Facing a skeptical Congress, the top U.S. commander in Afghanistan insisted Tuesday that the United States is winding down the decade-plus war and has no intention of remaining in the country indefinitely.
“There is no part of our strategy that intends to stay in Afghanistan forever,” Marine Gen. John R. Allen told the House Armed Services Committee.
It marked his first congressional appearance since a U.S. soldier’s alleged massacre of Afghan civilians and the burning of Korans by American forces dealt severe setbacks to the fragile U.S.-Afghanistan relationship.
In his appearance before the committee, Gen. Allen parried questions from war-weary lawmakers who questioned whether the United States should accelerate the timetable for withdrawing some of the 90,000 combat forces still in the country, and whether a projected Afghan force of 352,000 would be capable of ensuring the country’s security.
Gen. Allen gave no hint of a speedier drawdown despite rising political and public pressure to end the mission.
Opinion polls show that a growing number of Americans say the United States should bring home the 90,000 troops now in the war-torn country.
Afghan President Hamid Karzai said last week he was at “the end of the rope” about civilian deaths, and demanded that U.S. troops leave local villages.
The current U.S. plan calls for a drawdown of 23,000 troops by the end of September and a complete withdrawal by December 2014, when Afghan forces are to take charge of the country’s security.

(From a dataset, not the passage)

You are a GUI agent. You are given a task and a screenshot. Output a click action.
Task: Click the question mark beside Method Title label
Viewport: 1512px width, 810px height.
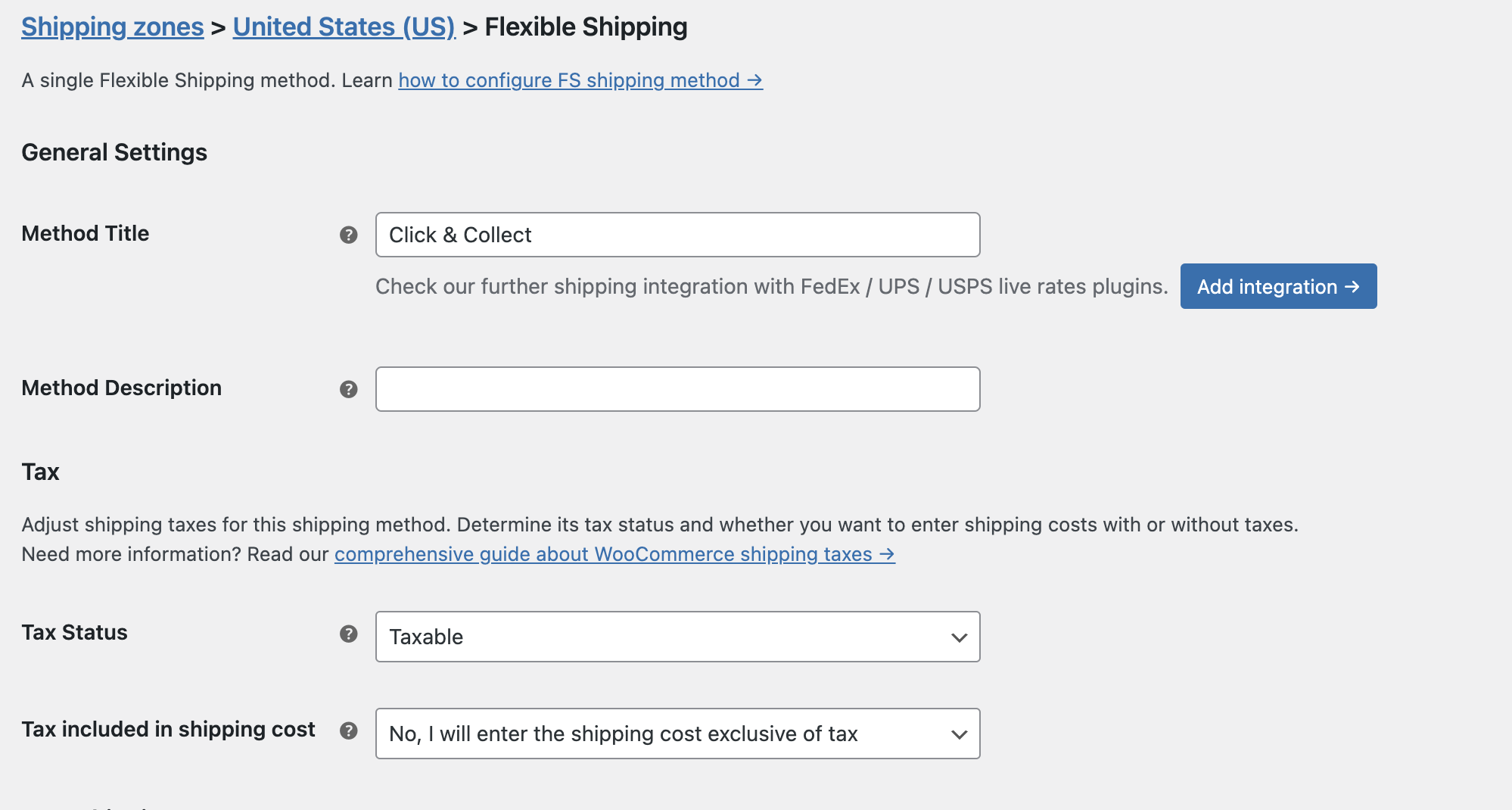(348, 235)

“I wish I could tell you that this war was simple, and that progress could easily be measured,” Gen. Allen said. “But that’s not the way of counterinsurgencies.
“They are fraught with success and setbacks, which can exist in the same space and time, but each must be seen in the larger context of the overall campaign. And I believe that the campaign is on track.”
Gen. Allen said by year’s end he would assess the threat from the insurgency and the progress made by coalition forces before recommending further reductions in combat forces next year.
Gen. Allen insisted that the U.S. and its coalition forces are moving ahead to ensure that Afghanistan doesn’t revert to a terrorist haven and to transfer security responsibility to the Afghans.
The forces, he said, are meeting the commitments spelled out in the overall withdrawal plan hammered out at a conference in Lisbon in November 2010.
Former Secretary of State Condoleezza Rice, in a CBS “This Morning” interview earlier Tuesday, said U.S. policymakers must “keep our nerve” in Afghanistan.
“We just have to remember what Afghanistan was like 10 years ago,” when the Taliban were in charge, said the former Cabinet officer in President George W. Bush’s administration.
Miss Rice said the U.S. should focus heavily on training local security forces because “we can’t afford to leave Afghanistan to the Taliban and the terrorists.”
In the past year, Afghan security forces have expanded from 276,000 to 330,000 and are expected to achieve their goal of full strength before an October deadline.
This would allow the United States to withdraw the remaining 23,000 American surge forces while pressuring the Taliban to reconcile.